**The problem:**
Answer these questions from the article on the FDA's breakthrough program:
1. In what year did the FDA unveil its breakthrough therapy designation?
2. How many cancer drugs approved from January 2013 to December 2015 did Friends of Cancer Research study?
3. At median, how much shorter was the time from Phase I enrollment to final approval for breakthrough cancer drugs?

Study: The FDA's 'breakthrough' program is speeding up cancer approvals

Since the FDA unveiled its breakthrough therapy designation in 2012, cancer drugs brought into the program won approval roughly three months faster than other oncology therapies, according to a new study.

Nonprofit group Friends of Cancer Research pored over stats from the 29 cancer drugs approved from January 2013 to December 2015. Of the 41% of those therapies that won breakthrough tags at some point in their development, the median approval time was 2.9 months before the FDA's promised decision date, according to the study. Non-breakthrough drugs charted a .2-month lead time.

Zooming out to look at total development time, the breakthrough tag looks even more valuable. The time from Phase I enrollment to final approval was roughly 2.2 years shorter at median for breakthrough cancer drugs versus the field, the study found. Eight of the 12 approved drugs with breakthrough status--66%--won over regulators based on Phase I or Phase II data, according to the study, while just 24% of the rest got to market without late-stage trials.

**Source data:**
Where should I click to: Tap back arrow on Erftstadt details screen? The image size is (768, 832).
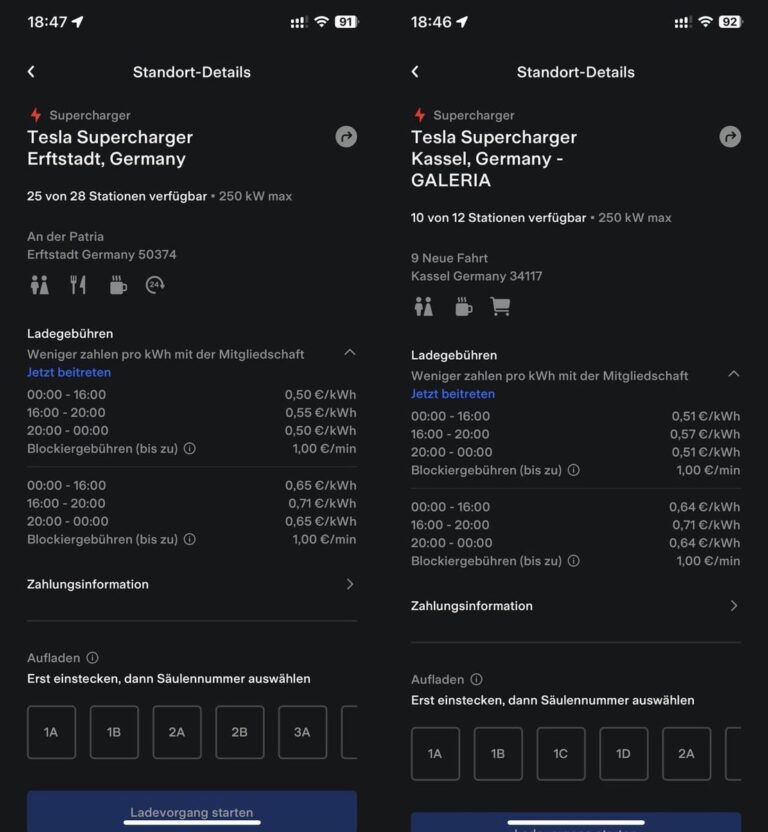pos(31,72)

**Response to this task:**
1. 2012
2. 29
3. Roughly 2.2 years